There is a difficult balance between independence and care for seniors and their families. Loved ones fit long commutes into their own busy lives to provide support. The Pennsylvania Department of Aging, with its Elder Cottage Housing Opportunity project, has ideas to make that process a little easier for some Pennsylvania families.
ECHO cottages, introduced in 2018, are small residences for older adults built in families’ or close friends’ backyards. The goal is to allow seniors to maintain their autonomy while also receiving close-by care from loved ones.
“It’s preserving the natural support that would already be in place there, whether it be a friend or family member,” said Patty Clark, the Department of Aging’s Housing and Community Services Division chief. “It preserves that relationship and allows it to continue.”

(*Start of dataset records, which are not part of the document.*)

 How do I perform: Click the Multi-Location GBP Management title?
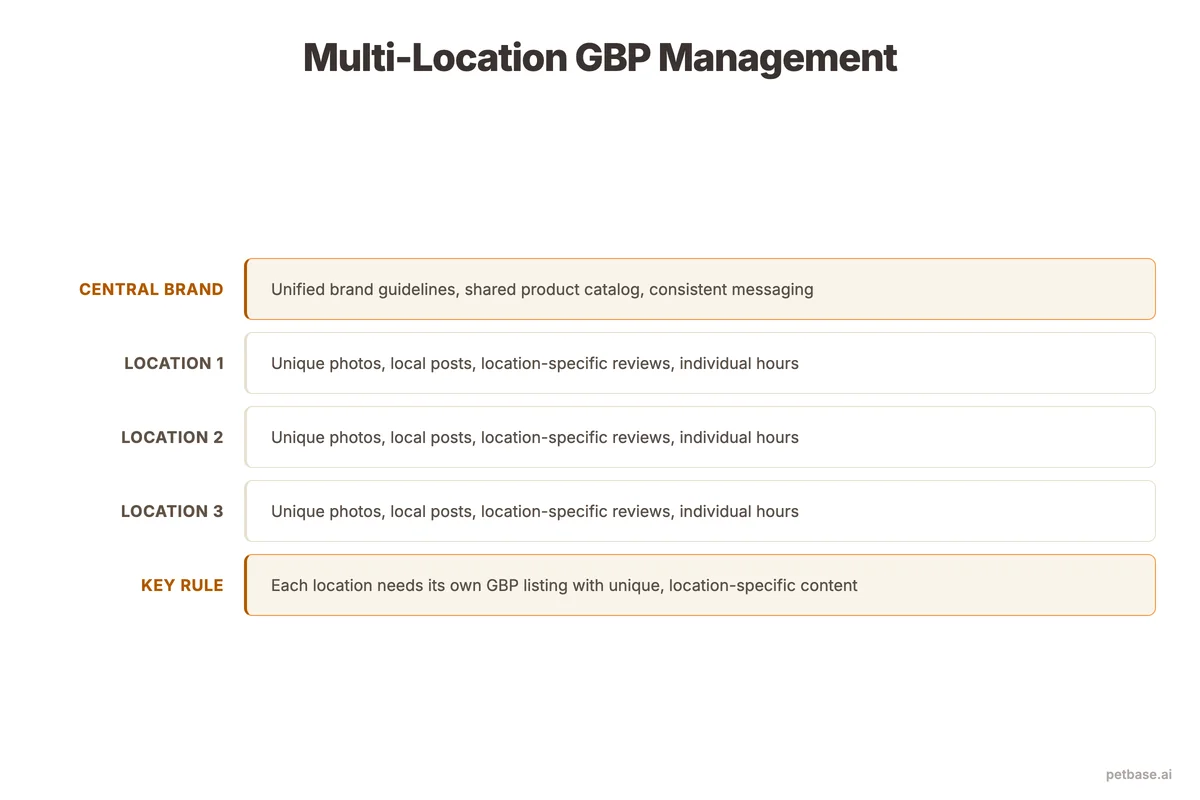point(599,58)
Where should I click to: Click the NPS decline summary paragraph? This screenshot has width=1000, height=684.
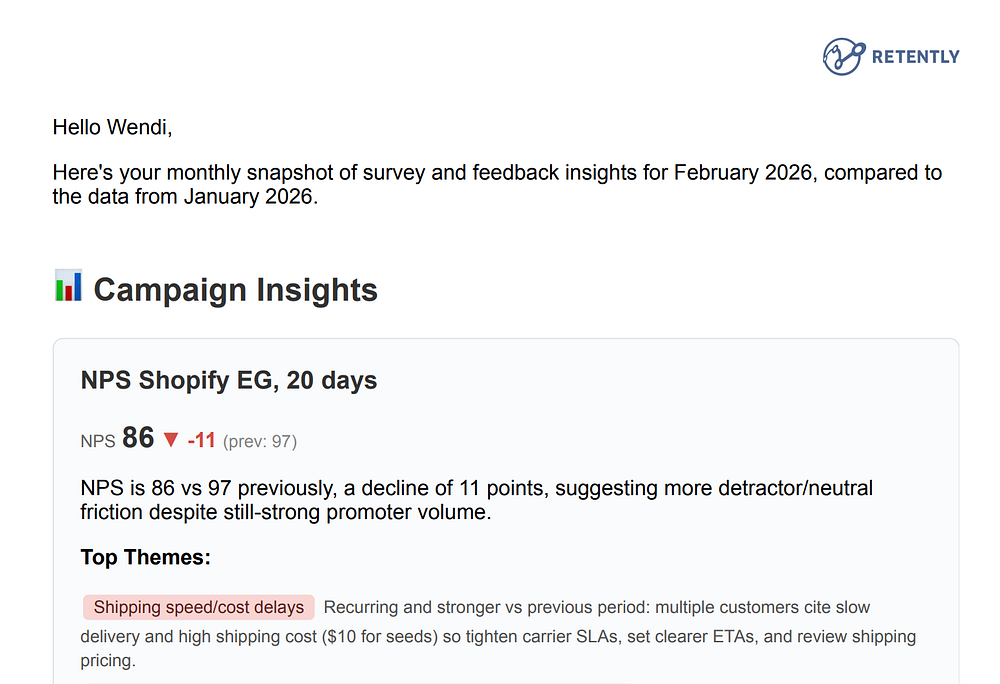pyautogui.click(x=476, y=500)
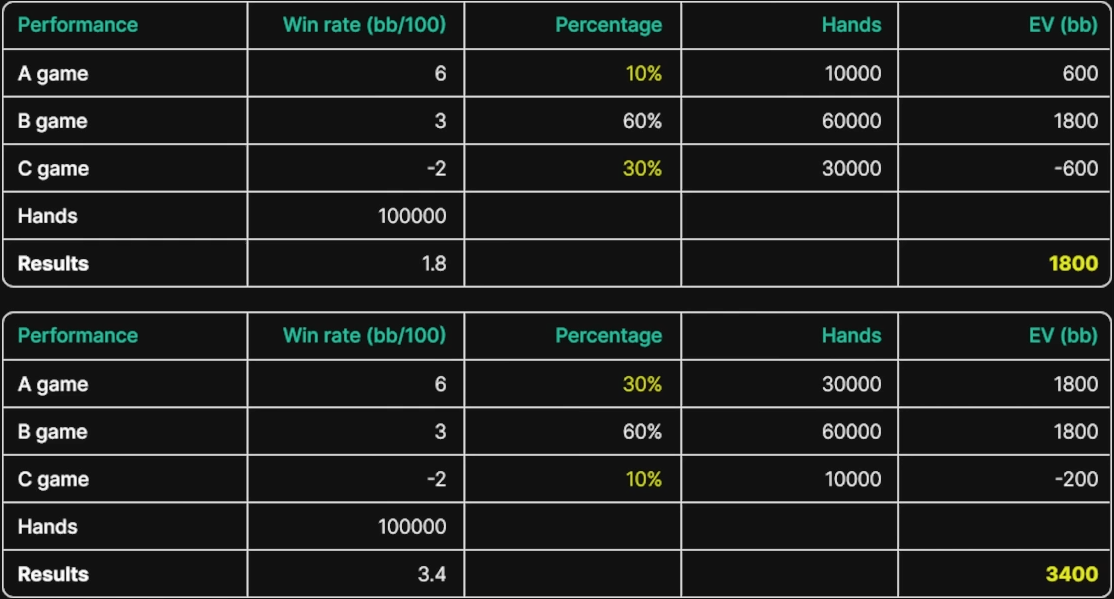This screenshot has width=1114, height=599.
Task: Select the yellow 30% A game percentage in bottom table
Action: tap(642, 384)
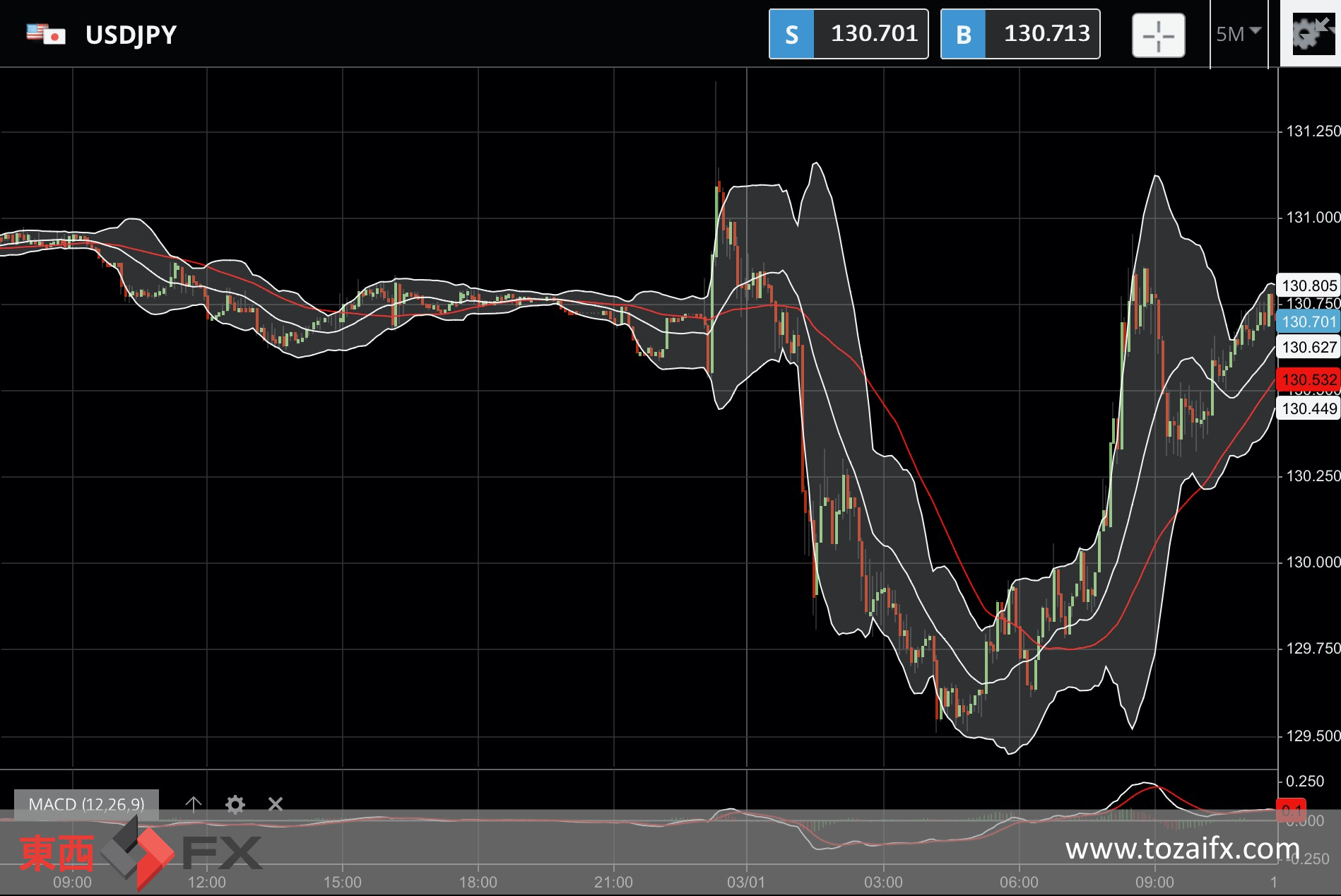Select the 130.449 lower band price label

(x=1308, y=408)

The program recently received an additional $210,000 grant from the state Housing Finance Association, funding an additional two cottages in the state. As it stands, six cottages are currently operating with nine now in the process of being built and awarded. They are all over the state, including in Westmoreland and Fayette counties.
Local Area Agencies on Aging, encompassing one or more counties, can apply to be part of the program, a decision complicated by local zoning laws. The cottages are temporary, so when a senior no longer needs it, the state can put it on a truck and move it somewhere else. The elders served are “lower income,” according to a news release, with the cost limited to 30% of their monthly income.
The structure of the cottages can be customized, Clark said, and built to ensure comfort.
“They have ramps going into them instead of stairs,” she said. “They have wider doorways, in case of a wheelchair.” Additionally, they put handrails in the bathrooms and can make other adjustments based on individual cases.
“The project is designed to promote the independence of the older adult,” she said.